### WHAT IS BEING ASKED
Report how many lines in the records below contain the string "with". Case counts, so give only the number.

### GIVEN RECORDS
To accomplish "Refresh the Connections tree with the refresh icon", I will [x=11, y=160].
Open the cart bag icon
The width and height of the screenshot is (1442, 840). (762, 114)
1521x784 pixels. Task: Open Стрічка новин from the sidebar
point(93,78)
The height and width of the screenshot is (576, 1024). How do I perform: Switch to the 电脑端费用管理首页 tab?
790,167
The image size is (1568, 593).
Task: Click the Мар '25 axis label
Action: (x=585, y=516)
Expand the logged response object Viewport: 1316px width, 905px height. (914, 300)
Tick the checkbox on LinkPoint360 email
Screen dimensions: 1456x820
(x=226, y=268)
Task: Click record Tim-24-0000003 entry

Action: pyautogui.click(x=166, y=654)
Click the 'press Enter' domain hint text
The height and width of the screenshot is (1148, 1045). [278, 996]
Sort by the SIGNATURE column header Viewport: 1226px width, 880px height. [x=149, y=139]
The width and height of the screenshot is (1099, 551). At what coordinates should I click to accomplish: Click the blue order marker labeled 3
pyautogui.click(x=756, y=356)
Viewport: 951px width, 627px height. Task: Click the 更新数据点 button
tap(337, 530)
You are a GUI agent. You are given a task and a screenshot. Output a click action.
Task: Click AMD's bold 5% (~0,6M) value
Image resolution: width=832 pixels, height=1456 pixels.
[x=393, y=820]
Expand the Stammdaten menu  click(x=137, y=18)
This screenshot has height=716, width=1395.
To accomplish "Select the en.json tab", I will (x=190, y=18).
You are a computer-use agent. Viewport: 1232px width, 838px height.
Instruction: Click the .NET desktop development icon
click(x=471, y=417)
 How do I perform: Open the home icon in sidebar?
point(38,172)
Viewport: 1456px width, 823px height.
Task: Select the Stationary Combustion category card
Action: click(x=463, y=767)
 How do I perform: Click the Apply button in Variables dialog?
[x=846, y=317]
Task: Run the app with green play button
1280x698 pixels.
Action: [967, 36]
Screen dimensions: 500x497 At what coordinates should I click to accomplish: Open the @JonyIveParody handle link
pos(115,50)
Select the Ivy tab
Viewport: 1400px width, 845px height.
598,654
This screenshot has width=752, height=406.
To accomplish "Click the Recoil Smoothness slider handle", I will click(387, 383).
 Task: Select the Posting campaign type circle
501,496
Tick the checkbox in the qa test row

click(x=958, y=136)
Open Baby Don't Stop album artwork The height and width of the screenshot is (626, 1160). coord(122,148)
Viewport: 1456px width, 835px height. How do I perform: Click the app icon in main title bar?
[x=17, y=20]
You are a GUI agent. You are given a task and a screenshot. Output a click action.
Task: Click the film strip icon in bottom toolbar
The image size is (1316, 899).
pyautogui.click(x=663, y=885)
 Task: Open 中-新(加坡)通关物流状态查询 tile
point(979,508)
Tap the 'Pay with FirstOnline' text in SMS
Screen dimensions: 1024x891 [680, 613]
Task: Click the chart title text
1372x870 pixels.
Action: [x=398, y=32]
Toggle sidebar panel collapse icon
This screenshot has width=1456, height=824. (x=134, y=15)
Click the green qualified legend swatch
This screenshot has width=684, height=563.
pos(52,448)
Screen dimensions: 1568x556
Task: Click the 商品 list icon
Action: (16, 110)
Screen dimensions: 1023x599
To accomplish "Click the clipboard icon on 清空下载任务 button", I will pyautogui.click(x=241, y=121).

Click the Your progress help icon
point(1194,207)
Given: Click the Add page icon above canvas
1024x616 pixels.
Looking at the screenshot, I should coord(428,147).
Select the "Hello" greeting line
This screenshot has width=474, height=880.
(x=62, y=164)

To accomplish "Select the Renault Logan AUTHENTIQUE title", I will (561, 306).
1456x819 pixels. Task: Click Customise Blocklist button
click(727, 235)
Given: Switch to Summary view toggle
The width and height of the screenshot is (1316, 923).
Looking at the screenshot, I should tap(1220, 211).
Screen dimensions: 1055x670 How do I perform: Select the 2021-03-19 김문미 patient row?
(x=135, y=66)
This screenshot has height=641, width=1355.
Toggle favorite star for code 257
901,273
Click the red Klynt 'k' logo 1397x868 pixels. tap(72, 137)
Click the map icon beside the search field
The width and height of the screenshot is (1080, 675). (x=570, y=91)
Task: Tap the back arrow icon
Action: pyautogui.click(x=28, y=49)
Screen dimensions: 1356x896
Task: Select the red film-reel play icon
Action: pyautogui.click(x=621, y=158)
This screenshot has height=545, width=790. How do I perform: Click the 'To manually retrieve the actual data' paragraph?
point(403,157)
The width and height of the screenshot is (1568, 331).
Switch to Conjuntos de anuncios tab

### RESPONSE BELOW
3